What to work on:
Will you output all of the data below exactly, omitting the images?

Collected data:
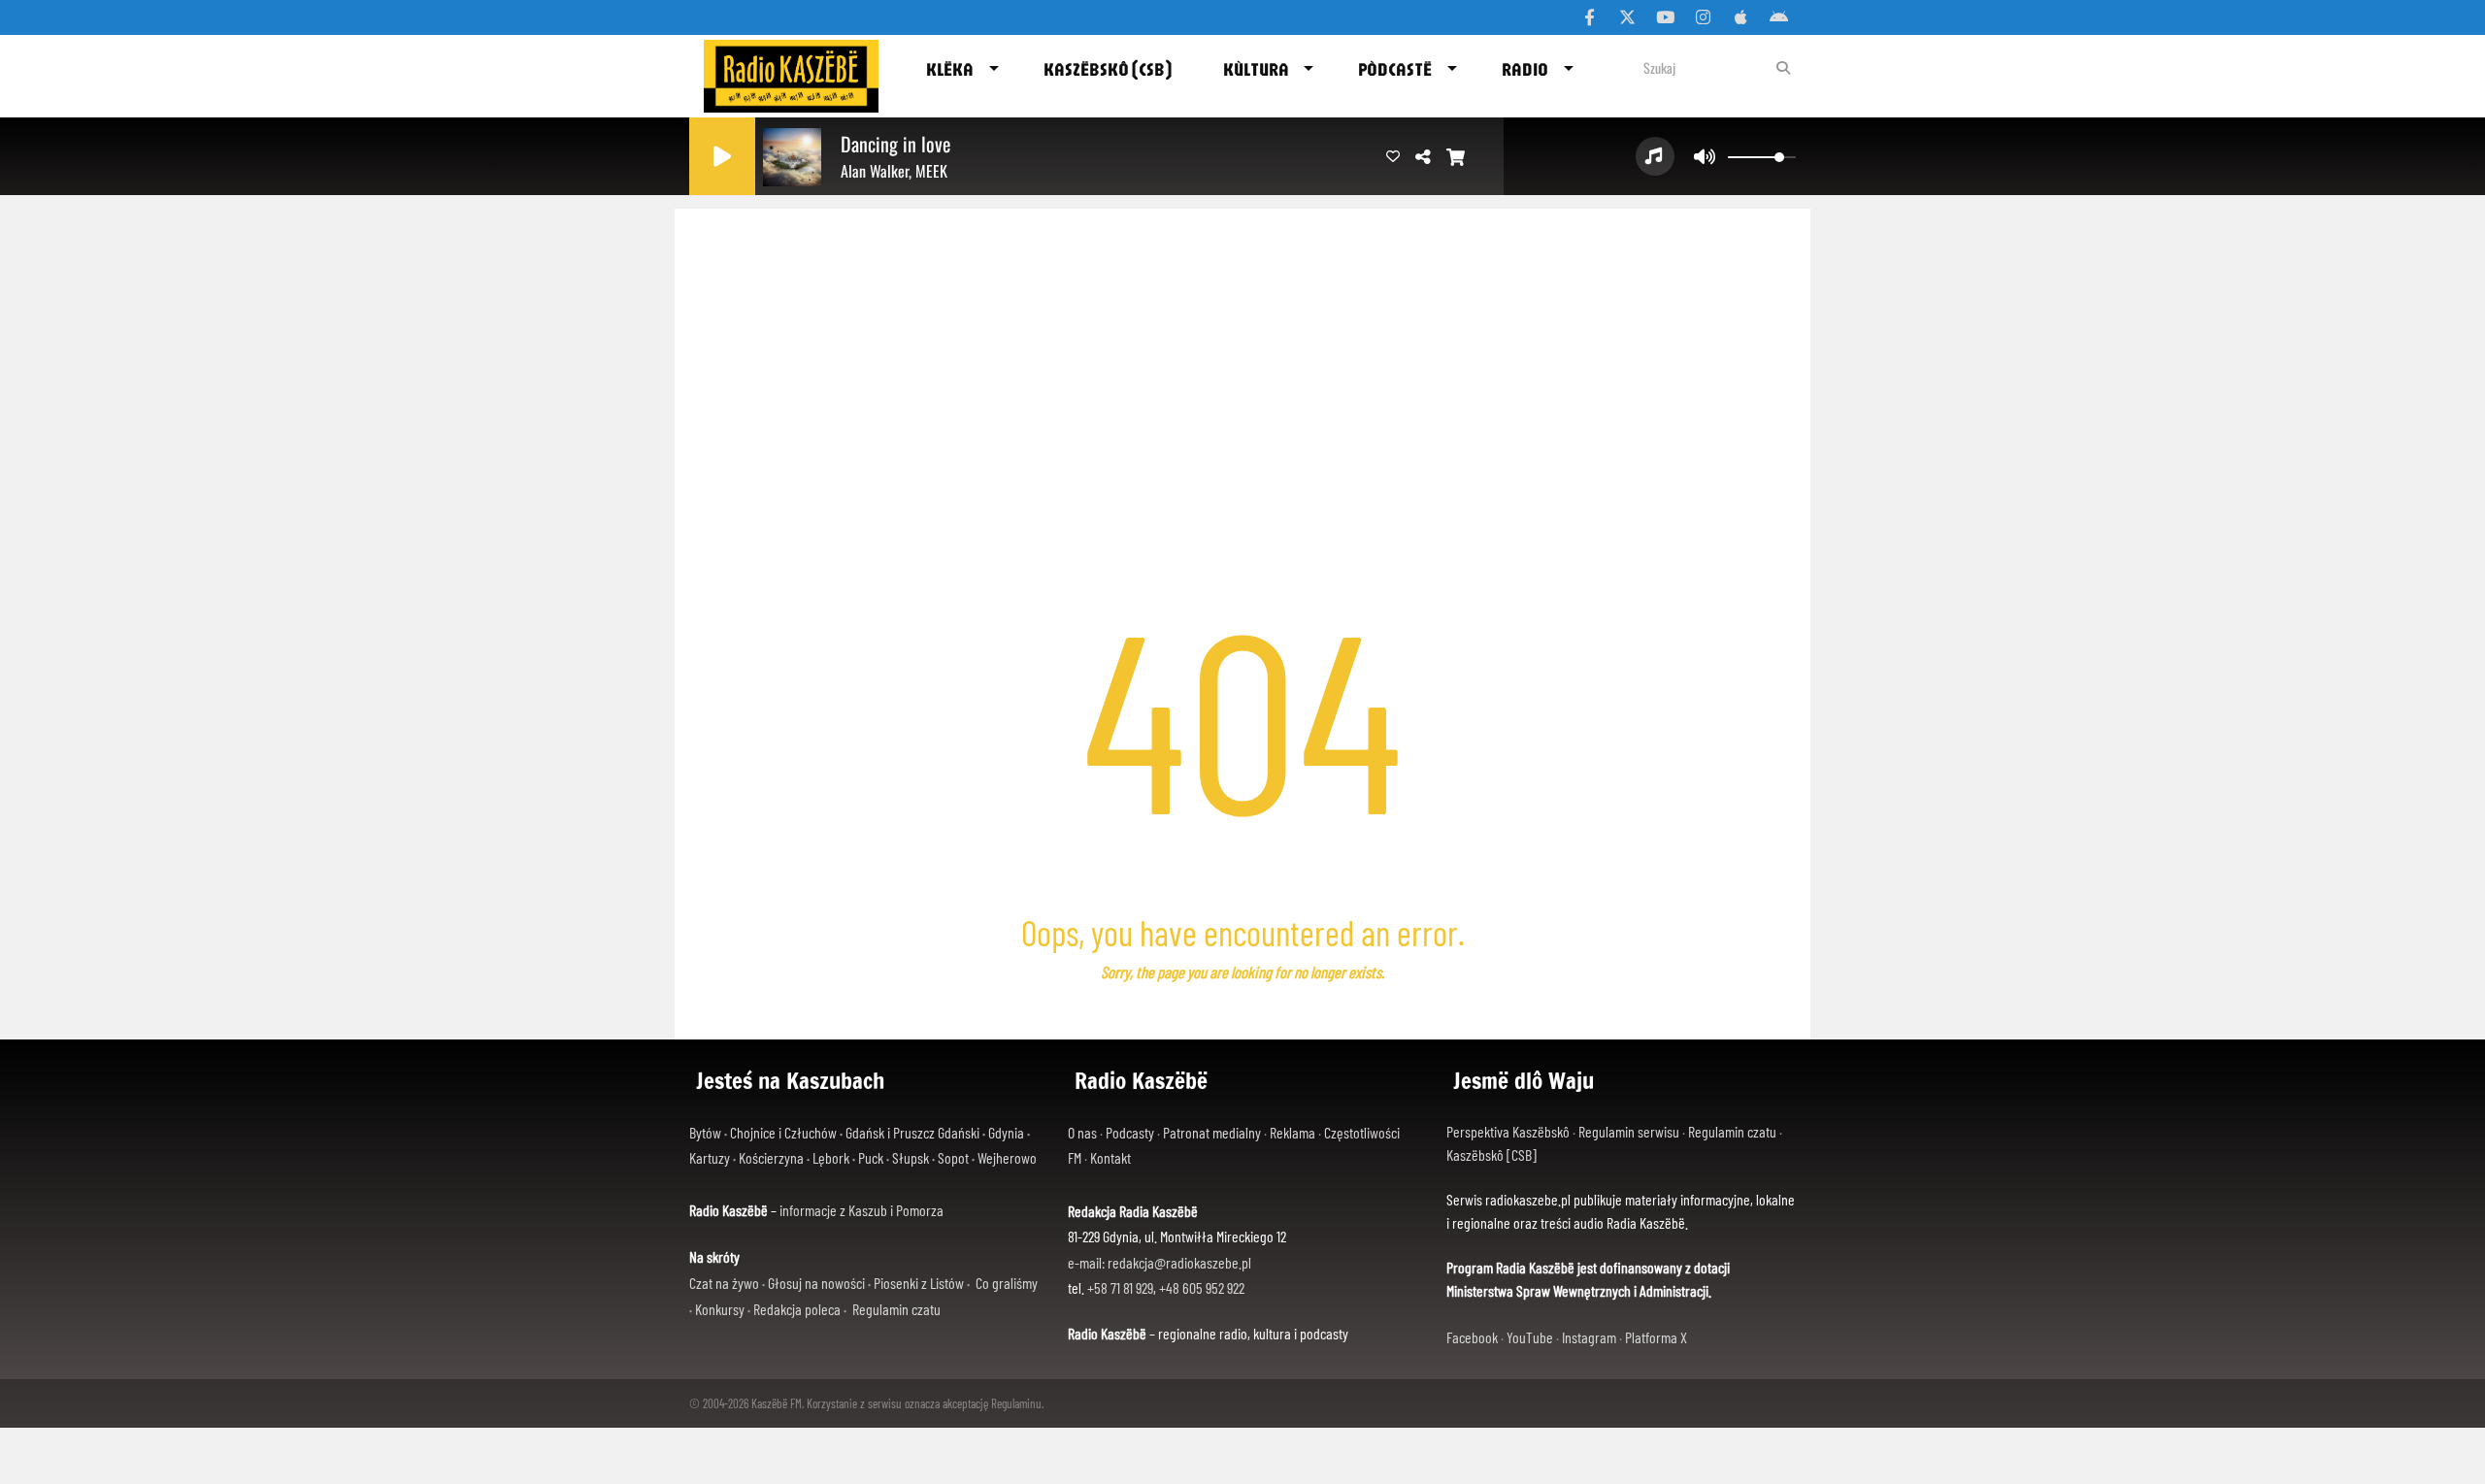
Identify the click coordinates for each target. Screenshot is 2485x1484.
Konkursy (720, 1309)
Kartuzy (709, 1157)
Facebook (1472, 1337)
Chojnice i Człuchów (783, 1132)
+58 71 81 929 (1120, 1287)
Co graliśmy (1007, 1282)
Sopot (953, 1157)
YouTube (1530, 1337)
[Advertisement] (1242, 354)
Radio (1525, 69)
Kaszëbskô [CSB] (1491, 1154)
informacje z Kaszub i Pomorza (861, 1210)
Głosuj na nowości (816, 1282)
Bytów (705, 1132)
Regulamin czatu (896, 1309)
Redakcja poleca (797, 1309)
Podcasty (1130, 1132)
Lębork (830, 1157)
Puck (870, 1157)
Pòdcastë (1395, 69)
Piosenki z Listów (919, 1282)
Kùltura (1256, 69)
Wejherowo (1007, 1157)
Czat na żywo (724, 1282)
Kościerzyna (771, 1157)
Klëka (950, 69)
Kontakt (1110, 1157)
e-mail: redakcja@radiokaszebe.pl (1159, 1262)
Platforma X (1656, 1337)
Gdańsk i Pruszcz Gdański (912, 1132)
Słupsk (910, 1157)
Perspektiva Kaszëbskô (1508, 1131)
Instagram (1589, 1337)
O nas (1082, 1132)
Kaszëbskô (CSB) (1108, 69)
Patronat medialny (1212, 1132)
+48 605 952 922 (1201, 1287)
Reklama (1292, 1132)
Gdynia (1006, 1132)
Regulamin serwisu (1628, 1131)
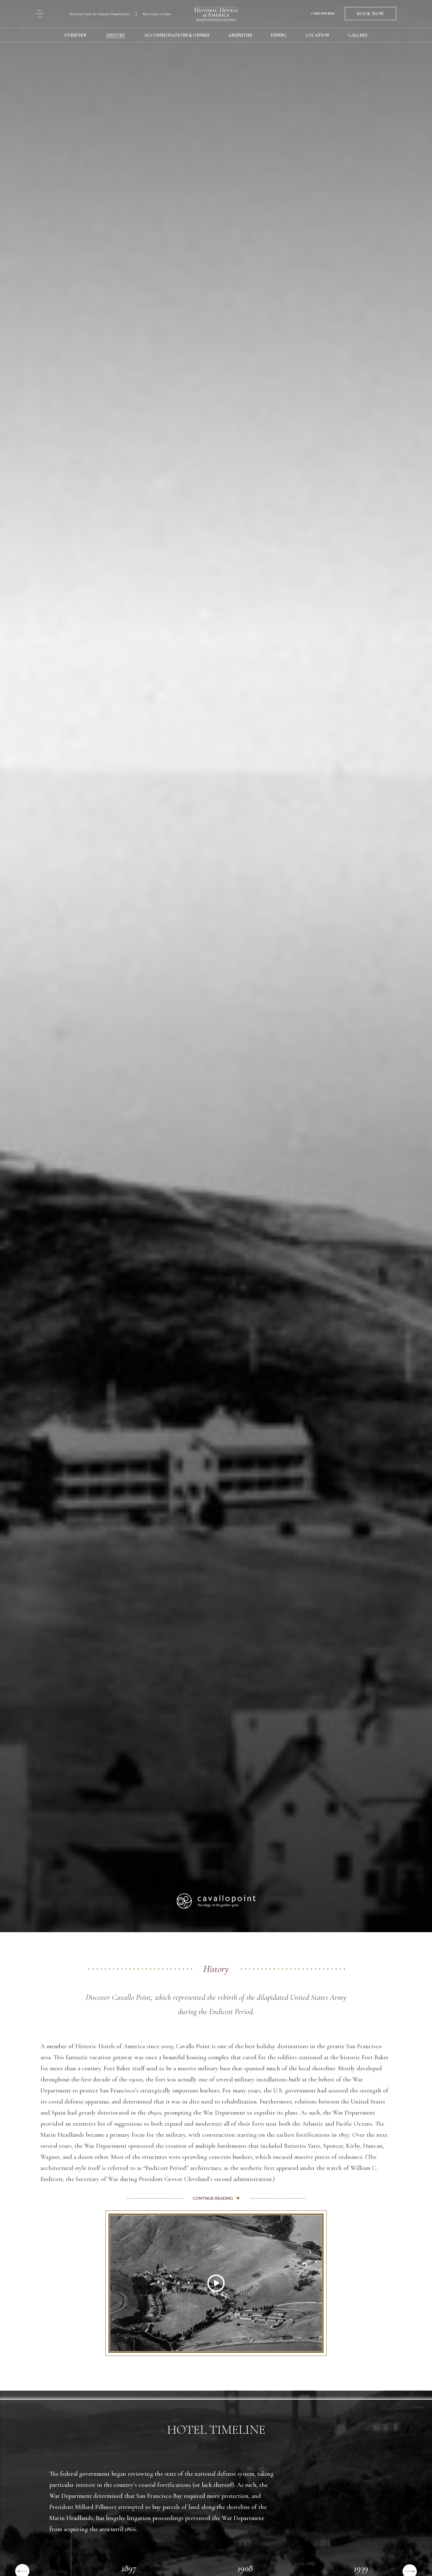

Task answer:
Identify the click coordinates for each target. Screenshot is 2485x1484.
Konkursy (720, 1309)
Kartuzy (709, 1157)
Facebook (1472, 1337)
Chojnice i Człuchów (783, 1132)
+58 71 81 929 (1120, 1287)
Co graliśmy (1007, 1282)
Sopot (953, 1157)
YouTube (1530, 1337)
[Advertisement] (1242, 354)
Radio (1525, 69)
Kaszëbskô [CSB] (1491, 1154)
informacje z Kaszub i Pomorza (861, 1210)
Głosuj na nowości (816, 1282)
Bytów (705, 1132)
Regulamin czatu (896, 1309)
Redakcja poleca (797, 1309)
Podcasty (1130, 1132)
Lębork (830, 1157)
Puck (870, 1157)
Pòdcastë (1395, 69)
Piosenki z Listów (919, 1282)
Kùltura (1256, 69)
Wejherowo (1007, 1157)
Czat na żywo (724, 1282)
Kościerzyna (771, 1157)
Klëka (950, 69)
Kontakt (1110, 1157)
e-mail: redakcja@radiokaszebe.pl (1159, 1262)
Platforma X (1656, 1337)
Gdańsk i Pruszcz Gdański (912, 1132)
Słupsk (910, 1157)
Perspektiva Kaszëbskô (1508, 1131)
Instagram (1589, 1337)
O nas (1082, 1132)
Kaszëbskô (CSB) (1108, 69)
Patronat medialny (1212, 1132)
+48 605 952 922 (1201, 1287)
Reklama (1292, 1132)
Gdynia (1006, 1132)
Regulamin serwisu (1628, 1131)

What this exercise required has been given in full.